Julie L. Williams, Acting Comptroller, Daniel P. Stipano, Acting Chief Counsel, L. Robert Griffin, Deputy Chief Counsel, and Horace G. Sneed, Director of Litigation, U.S. Department of the Treasury, Office of the Comptroller of the Currency, Washington, D.C., for amicus curiae Office of the Comptroller of the Currency.

Edward P. Sangster and Dylan B. Carp, Kirkpatrick & Lockhart LLP, San Francisco, California, for amicus curiae Quicken Loans Inc.

Appeal from the United States District Court for the Eastern District of California, Garland E. Burrell, District Judge, Presiding.

Before: REINHARDT, PAEZ, and BERZON, Circuit Judges.

BERZON, Circuit Judge:

In these cross-appeals concerning California's regulation of residential mortgage lenders, we decide two issues: First, does the National Bank Act ("Bank Act"), 12 U.S.C. §§ 21 et seq., preempt the California Commissioner of Corporations' ("the Commissioner") exercise of investigative and licensing authority over "operating subsidiaries" of national banks? Second, does section 501 of the Depository Institutions Deregulation and Monetary Control Act of 1980 (DIDMCA), 12 U.S.C. § 1735f-7a, preempt California's per diem loan-interest statute?

The district court answered both questions in the affirmative. Wells Fargo Bank, N.A. v. Boutris, 265 F.Supp.2d 1162 (E.D.Cal. 2003) (Wells Fargo II).1 For the reasons that follow, we affirm the district court's conclusion as to preemption under the Bank Act but hold that the per diem loan-interest statute is not preempted by the DIDMCA.

I. Background

These appeals arise out of California's attempts to require Wells Fargo Home Mortgage Inc. (WFHMI) and National City Mortgage Co. (NCMC), wholly owned subsidiaries of Wells Fargo National Bank and National City Bank of Indiana, respectively, to conduct audits of their residential mortgages.

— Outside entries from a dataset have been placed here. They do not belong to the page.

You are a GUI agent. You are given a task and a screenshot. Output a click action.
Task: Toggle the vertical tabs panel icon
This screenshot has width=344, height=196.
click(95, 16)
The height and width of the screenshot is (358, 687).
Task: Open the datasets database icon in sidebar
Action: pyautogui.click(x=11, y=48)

The purpose of the audits was to ascertain whether the mortgage subsidiaries had overcharged interest and provided unduly low estimates of certain classes of settlement fees, in violation of California law.2 From 1996 to 2003,3 WFHMI was licensed to engage in real estate lending activities under the California Residential Mortgage Lending Act (CRMLA), CAL. FIN. CODE §§ 50000 et seq.,4 and the California Finance Lenders Law (CFLL), CAL. FIN. CODE §§ 22000 et seq.5 The Commissioner is the state official charged with enforcing those laws governing licensed home-mortgage lenders, including a statute barring lenders from charging interest during certain periods. CAL. FIN. CODE § 50204(o); see Wells Fargo II, 265 F.Supp.2d at 1164.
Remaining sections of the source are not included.